Let's solve your problem in two steps:
Step 1
Consider the exact sequence of $R$-modules $0\to I\to A\to A/I \to 0$ .
Tensoring with $B$ and remembering that tensoring is right exact we obtain
the exact sequence $I\otimes_R B \to A\otimes_R B\to A/I\otimes_R B\to 0$.

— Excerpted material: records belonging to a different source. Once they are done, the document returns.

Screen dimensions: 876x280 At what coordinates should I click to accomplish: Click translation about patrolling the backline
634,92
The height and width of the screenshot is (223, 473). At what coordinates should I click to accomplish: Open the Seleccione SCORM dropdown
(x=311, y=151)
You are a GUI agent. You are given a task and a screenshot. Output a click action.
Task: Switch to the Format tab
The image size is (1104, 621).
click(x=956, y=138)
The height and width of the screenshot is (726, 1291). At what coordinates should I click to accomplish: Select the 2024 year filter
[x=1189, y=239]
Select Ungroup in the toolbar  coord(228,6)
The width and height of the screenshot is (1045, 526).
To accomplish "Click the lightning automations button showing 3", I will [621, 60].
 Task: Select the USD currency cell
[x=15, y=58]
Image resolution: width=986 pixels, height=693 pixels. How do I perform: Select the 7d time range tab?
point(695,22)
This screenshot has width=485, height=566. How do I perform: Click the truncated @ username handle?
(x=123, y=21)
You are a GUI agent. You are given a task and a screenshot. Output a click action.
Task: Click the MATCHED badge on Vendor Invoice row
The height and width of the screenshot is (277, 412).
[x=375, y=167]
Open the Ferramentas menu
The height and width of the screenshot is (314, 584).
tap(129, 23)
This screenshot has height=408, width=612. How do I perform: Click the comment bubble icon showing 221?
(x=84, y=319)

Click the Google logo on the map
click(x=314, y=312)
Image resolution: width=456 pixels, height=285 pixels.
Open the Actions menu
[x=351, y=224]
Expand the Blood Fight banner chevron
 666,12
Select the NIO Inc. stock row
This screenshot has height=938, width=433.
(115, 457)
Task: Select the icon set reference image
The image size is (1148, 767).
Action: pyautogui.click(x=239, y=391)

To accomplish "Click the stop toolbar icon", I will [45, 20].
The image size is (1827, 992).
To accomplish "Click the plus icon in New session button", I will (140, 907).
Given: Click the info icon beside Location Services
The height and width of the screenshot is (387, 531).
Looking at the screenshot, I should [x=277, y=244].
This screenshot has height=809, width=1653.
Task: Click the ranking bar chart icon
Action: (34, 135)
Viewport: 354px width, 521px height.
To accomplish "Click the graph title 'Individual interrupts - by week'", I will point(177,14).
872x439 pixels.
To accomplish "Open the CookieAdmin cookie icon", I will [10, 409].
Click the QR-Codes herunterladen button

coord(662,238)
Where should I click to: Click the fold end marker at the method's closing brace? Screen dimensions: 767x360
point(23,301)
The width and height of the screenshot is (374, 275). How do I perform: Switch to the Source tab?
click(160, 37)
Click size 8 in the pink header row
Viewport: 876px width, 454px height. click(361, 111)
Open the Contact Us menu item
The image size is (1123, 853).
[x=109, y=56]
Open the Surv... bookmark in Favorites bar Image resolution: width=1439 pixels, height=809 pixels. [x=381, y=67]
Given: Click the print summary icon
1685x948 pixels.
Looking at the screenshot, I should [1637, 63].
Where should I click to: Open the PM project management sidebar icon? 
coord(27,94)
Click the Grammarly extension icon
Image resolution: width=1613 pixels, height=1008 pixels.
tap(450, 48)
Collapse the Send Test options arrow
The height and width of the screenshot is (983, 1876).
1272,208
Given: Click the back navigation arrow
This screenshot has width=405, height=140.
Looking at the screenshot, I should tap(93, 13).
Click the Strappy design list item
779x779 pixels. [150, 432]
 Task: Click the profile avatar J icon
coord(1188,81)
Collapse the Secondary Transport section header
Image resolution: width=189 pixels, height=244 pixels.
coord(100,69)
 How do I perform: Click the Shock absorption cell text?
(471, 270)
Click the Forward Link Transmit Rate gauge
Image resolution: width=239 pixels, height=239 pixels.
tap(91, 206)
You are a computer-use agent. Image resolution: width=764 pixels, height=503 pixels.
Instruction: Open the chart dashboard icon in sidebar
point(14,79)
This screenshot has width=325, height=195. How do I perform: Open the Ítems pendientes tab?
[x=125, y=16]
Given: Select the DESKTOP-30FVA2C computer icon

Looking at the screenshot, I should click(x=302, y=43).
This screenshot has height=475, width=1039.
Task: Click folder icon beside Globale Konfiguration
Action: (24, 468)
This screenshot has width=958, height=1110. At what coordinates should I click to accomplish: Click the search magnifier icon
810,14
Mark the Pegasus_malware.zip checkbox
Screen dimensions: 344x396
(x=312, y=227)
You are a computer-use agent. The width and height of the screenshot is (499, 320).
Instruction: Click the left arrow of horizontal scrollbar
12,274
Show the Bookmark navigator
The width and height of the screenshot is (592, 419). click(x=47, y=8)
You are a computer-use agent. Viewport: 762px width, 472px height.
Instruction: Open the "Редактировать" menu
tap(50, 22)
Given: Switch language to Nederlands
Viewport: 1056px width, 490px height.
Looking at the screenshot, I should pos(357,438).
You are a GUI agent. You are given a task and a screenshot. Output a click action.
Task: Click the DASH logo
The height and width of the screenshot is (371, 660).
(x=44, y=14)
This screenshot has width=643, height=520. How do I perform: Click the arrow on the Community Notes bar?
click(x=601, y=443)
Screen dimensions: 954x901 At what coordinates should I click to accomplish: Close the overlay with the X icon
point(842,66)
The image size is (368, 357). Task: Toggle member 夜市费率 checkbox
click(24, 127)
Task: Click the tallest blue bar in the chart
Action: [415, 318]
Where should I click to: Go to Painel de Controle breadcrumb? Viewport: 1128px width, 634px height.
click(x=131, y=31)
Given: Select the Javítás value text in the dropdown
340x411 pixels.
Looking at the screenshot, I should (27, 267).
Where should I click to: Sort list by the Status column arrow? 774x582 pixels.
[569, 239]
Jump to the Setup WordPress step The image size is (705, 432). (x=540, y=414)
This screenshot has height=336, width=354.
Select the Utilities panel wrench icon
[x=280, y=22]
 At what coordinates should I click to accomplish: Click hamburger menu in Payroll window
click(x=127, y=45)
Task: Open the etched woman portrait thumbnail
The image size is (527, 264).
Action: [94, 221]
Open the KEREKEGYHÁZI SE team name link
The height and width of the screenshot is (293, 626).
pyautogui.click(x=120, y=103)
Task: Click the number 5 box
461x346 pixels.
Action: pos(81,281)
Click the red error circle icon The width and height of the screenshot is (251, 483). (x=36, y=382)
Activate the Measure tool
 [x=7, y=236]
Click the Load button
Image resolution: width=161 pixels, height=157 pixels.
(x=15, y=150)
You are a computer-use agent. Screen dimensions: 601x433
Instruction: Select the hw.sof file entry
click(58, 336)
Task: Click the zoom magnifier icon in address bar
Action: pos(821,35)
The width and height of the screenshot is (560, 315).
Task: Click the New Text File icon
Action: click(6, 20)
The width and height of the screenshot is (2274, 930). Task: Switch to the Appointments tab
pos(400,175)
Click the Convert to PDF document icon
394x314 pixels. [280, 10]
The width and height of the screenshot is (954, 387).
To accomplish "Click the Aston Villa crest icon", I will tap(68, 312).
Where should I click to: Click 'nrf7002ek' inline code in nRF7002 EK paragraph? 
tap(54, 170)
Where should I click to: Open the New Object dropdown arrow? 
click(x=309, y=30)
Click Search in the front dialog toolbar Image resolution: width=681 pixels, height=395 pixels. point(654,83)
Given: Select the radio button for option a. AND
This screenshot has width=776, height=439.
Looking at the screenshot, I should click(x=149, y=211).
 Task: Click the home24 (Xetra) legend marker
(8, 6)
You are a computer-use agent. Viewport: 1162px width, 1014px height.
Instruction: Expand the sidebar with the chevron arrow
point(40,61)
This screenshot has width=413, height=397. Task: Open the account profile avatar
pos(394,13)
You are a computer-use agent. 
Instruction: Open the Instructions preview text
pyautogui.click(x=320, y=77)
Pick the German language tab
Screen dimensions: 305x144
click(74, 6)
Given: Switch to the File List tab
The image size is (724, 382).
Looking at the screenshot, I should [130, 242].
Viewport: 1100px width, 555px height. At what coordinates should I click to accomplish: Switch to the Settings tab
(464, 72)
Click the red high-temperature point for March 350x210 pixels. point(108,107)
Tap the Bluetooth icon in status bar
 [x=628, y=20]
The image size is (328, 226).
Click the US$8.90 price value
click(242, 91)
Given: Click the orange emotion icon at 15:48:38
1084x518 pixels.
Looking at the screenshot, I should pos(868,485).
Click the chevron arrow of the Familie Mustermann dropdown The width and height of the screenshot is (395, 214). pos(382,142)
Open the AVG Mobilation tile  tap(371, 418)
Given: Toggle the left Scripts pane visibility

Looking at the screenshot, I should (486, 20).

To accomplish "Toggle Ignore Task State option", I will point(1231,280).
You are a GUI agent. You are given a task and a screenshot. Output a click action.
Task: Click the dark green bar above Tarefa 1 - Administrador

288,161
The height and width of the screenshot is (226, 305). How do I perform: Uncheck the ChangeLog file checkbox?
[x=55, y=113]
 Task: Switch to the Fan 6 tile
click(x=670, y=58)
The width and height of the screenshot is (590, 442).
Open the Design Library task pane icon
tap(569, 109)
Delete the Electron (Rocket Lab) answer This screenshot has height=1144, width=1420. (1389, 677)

Writing $I^e$ for the image of $I\otimes_R B \to A\otimes_R B \;$ [the exponent e in $I^e$ stands for "extension of ideal $I$ to ring $A\otimes_R B $" ] we get the identification of $R$-algebras
$$A/I\otimes_R B\cong (A \otimes_R B)/I^e:\bar a\otimes b \mapsto \overline {a \otimes b} \quad (*)$$
Step 2
Applying the corresponding result in Step 1 to the right hand side of the tensor product we get
$$A/I\otimes_R B/J\cong (A/I\otimes_R B)/J^e \quad (**)$$
Applying Step 1 again, we replace $A/I\otimes_R B$ in $(**)$ by $(A\otimes_R B)/I^e$ and get
$$(A/I\otimes_R B)/J^e \cong \frac {(A\otimes_R B)/I^e}{I^e+J^e/I^e} \quad (***)$$
where the ideal $I^e +J^e$ , denoted $I\otimes 1+1\otimes J$ in Danielle's question, is the subgroup of $A\otimes_R B$ generated by elements of the form $i\otimes b+a\otimes j$ where $i\in I, b\in B, j\in J,\, a\in A$
Conclusion
Finally thanks to Noether we obtain from $(**)$ and $(***) $ the required final identification of $R$-algebras :
$$ A/I\otimes_R B/J\cong (A\otimes_R B)/(I^e +J^e):\bar a\otimes \bar b\mapsto \overline {a\otimes b} \quad (****) $$
Think about $$ A\times B \rightarrow A/I \otimes B/J \quad\text{induced from}\quad A \times B \rightarrow A/J \quad \text{and} \quad A\times B \rightarrow B/J $$ giving you a homomorphism $$ \Phi:A \otimes B \rightarrow A/I \otimes B/J \quad \Phi(a\otimes b)=(a+I)\otimes(b+J) $$ It is obvious that $I\otimes 1 \subseteq \operatorname{Ker}\Phi$ and $1\otimes J \subseteq \operatorname{Ker}\Phi$ so their sum is also in the kernel. It remains to show that the sum is the kernel.
Note that $I\otimes 1$ is the ideal generated by $f(I)$ for $f:A\rightarrow A\otimes B$ and $1\otimes J$ is the ideal generated by $g(J)$ for $g:B \rightarrow A\otimes B$. Then there are homomorphisms $$ A/I \rightarrow A\otimes B/(f(I)+g(J)) \quad \text{and} \quad B/J \rightarrow A\otimes B/(f(I)+g(J)) $$ and hence $$ A/I \otimes B/J \rightarrow A\otimes B/(f(I)+g(J)) \rightarrow A\otimes B/\operatorname{Ker}(\Phi) \rightarrow A/I \otimes B/J $$ Can you show that $f^{-1}(f(I)+g(J))=I$ and $g^{-1}(f(I)+g(J))=J$?